This week, could see South Africa falling even further into junk as it looks like it is about to lose its only stable outlook on its credit ratings.
In a Bloomberg survey, 16 economists out of 22 think that S&P Global Ratings will change its outlook to negative on Friday. S&P already hold South Africa’s foreign currency debt at two levels below investment grade and another downgrade could be on the horizon.
This follows Moody’s Investors Service changing its outlook to negative a couple of weeks ago after the Finance Minister, Tito Mboweni described that due to the billions being spent to bail out Eskom, the fiscal outlook is rapidly deteriorating.

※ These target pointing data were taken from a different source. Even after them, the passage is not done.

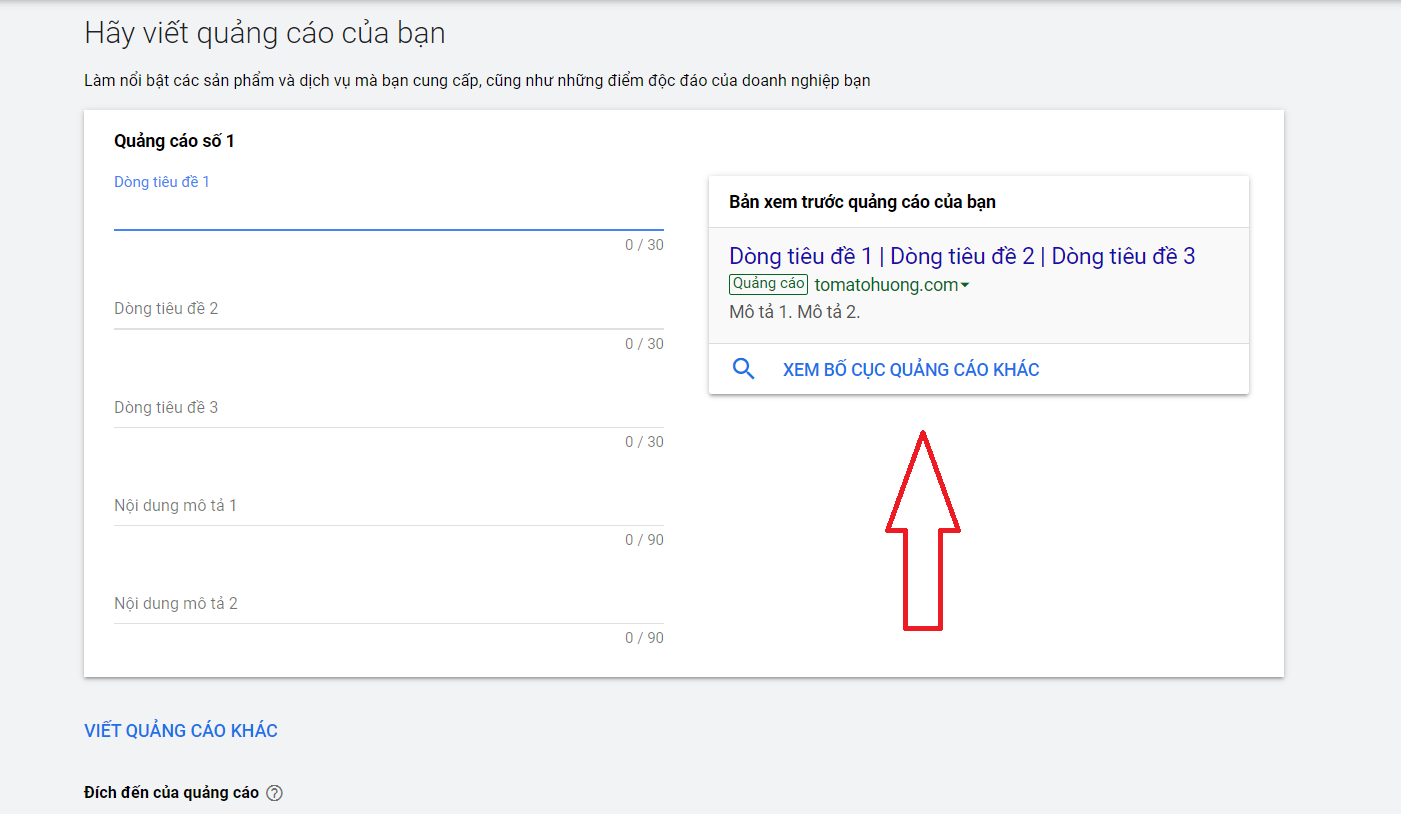Click the preview description Mô tả 1. Mô tả 2.
Image resolution: width=1401 pixels, height=814 pixels.
pyautogui.click(x=794, y=312)
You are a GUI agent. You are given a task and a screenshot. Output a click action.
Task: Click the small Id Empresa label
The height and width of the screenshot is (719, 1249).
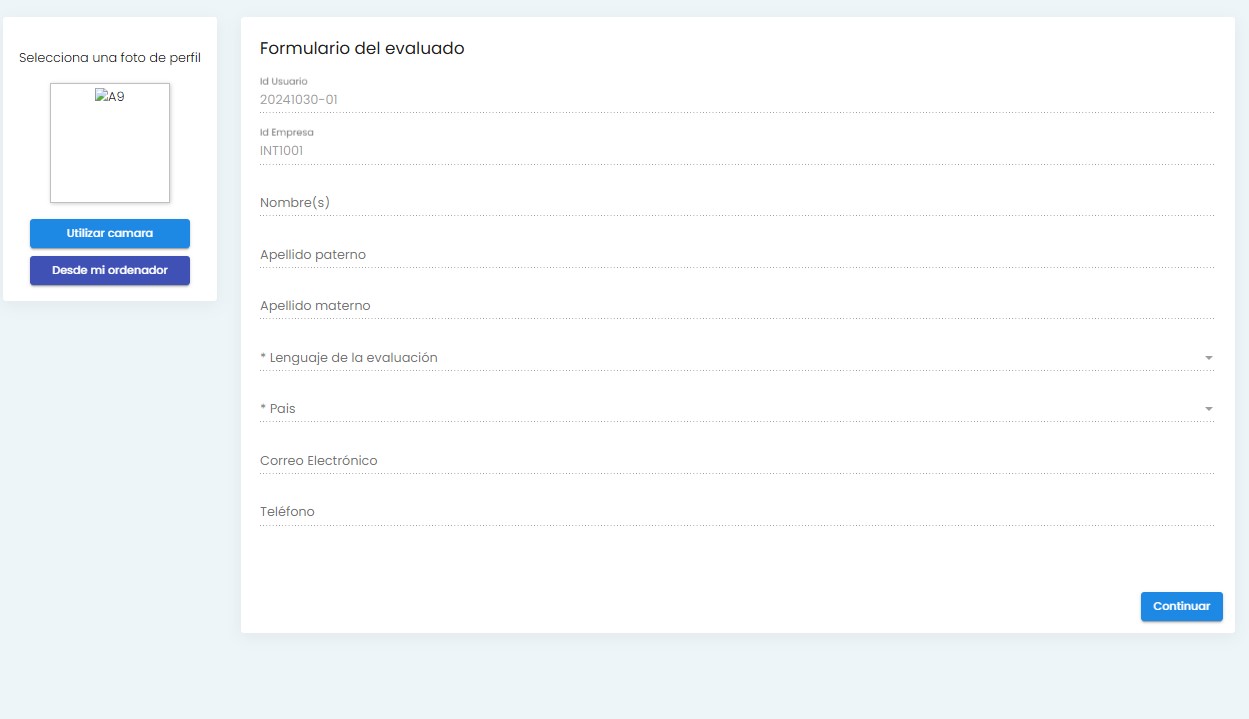tap(287, 132)
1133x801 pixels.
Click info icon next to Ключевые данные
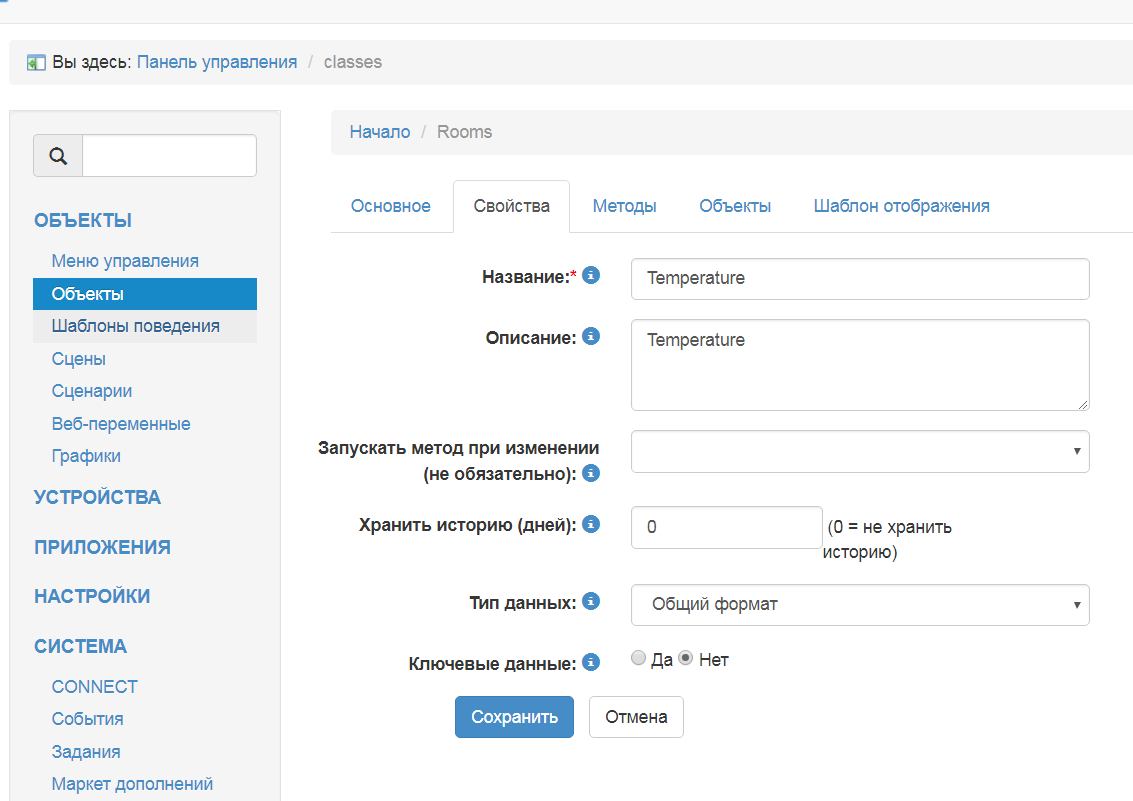(x=591, y=662)
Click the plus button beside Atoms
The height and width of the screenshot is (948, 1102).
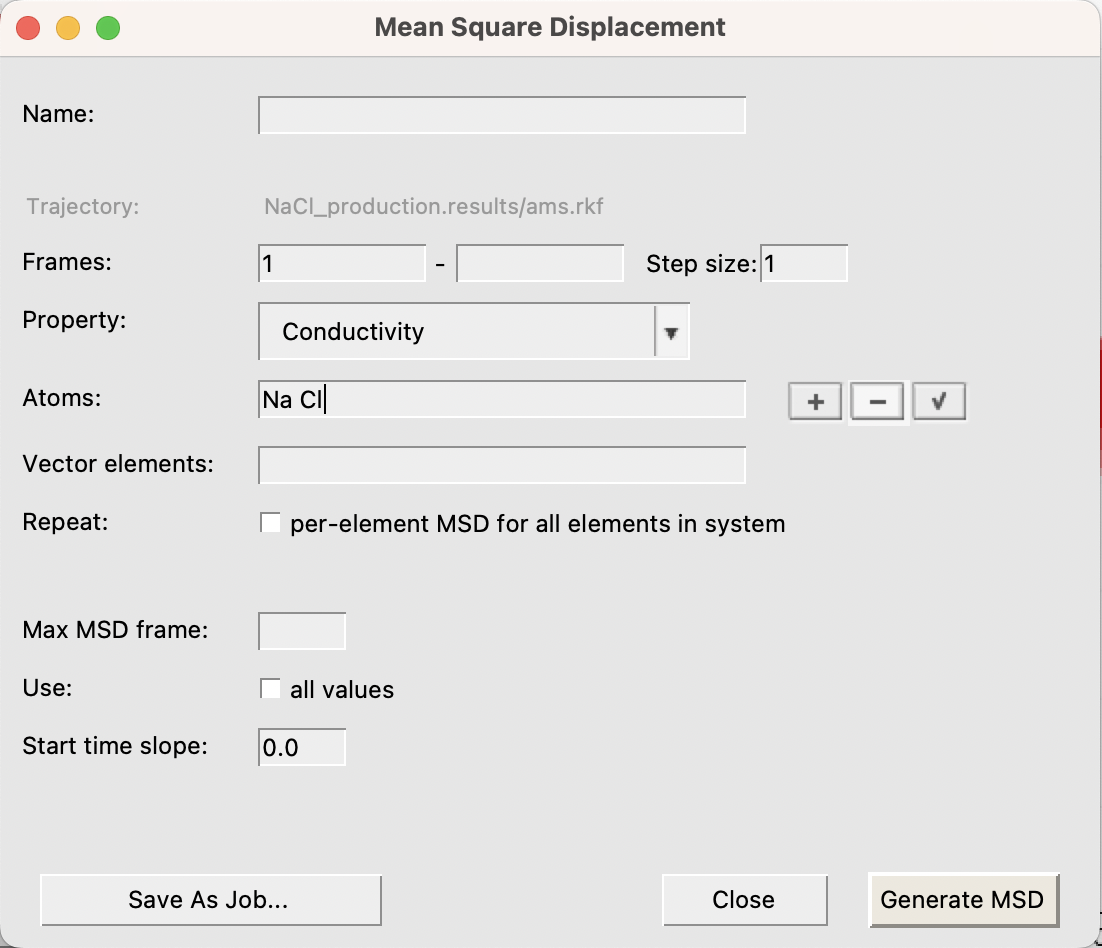tap(815, 402)
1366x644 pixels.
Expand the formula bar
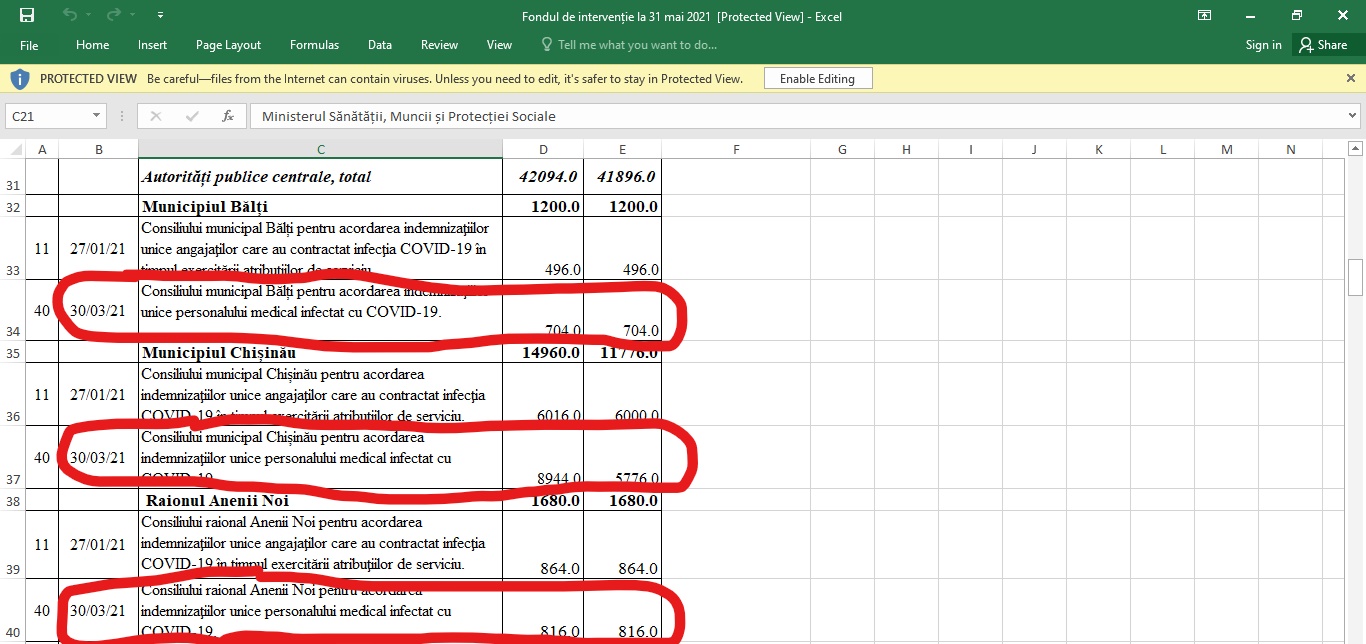point(1353,116)
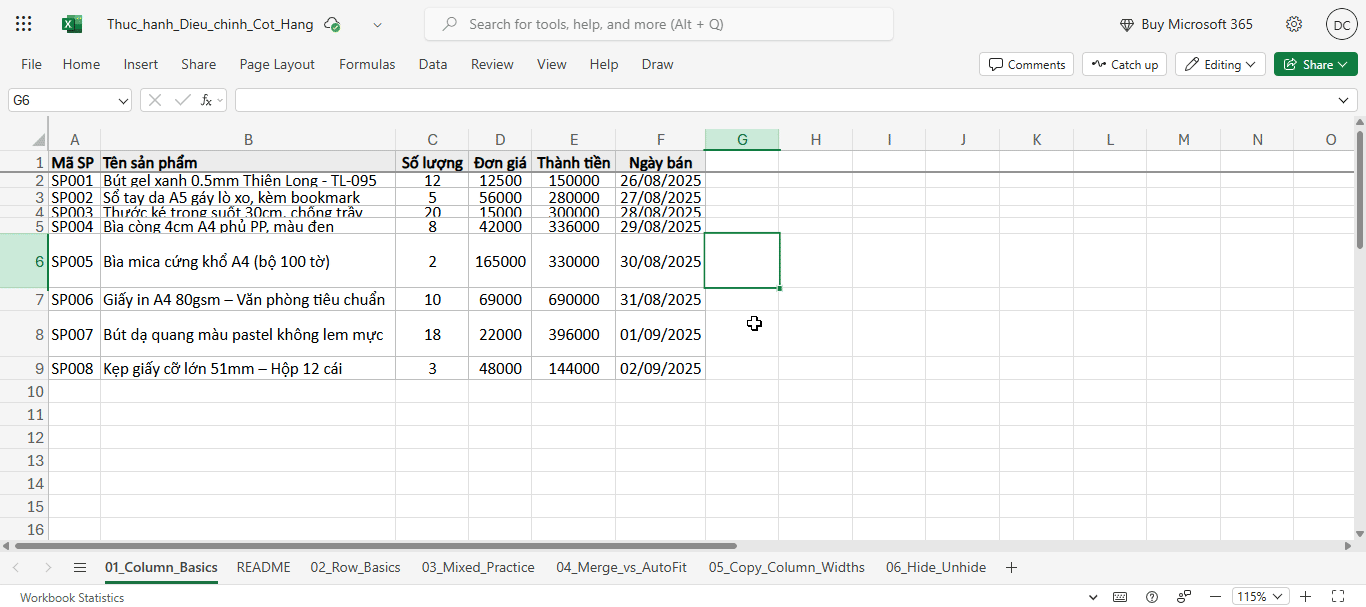
Task: Click the Buy Microsoft 365 link
Action: pos(1184,24)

In May, S&P warned in its assessment that continued fiscal deterioration, mounting external financing pressures and structurally weaker economic performance could prompt the rating service to lower the nations credit assessment.
So What is the Rating Risk
If there is a further downgrade, it will take the country even longer to recover its investment grade status at S&P. Also, Moody’s investment grade will look more out of alignment with S&P and Fitch Ratings.
For the current credit rating from Moody’s to remain unchanged there will need to be a real fiscal strategy that aims to contain the rise in debt.
In a Bloomberg survey, 86% of economists said that Moody’s will take South Africa to junk next year.
A downgrade by Moody’s will force South Africa out of the FTSE World Government Bond Index, which could spark sell offs and outflows of $15 billion according to the Bank of New York Mellon. It will also increase the borrowing costs and make it even more difficult for government to finance the budget.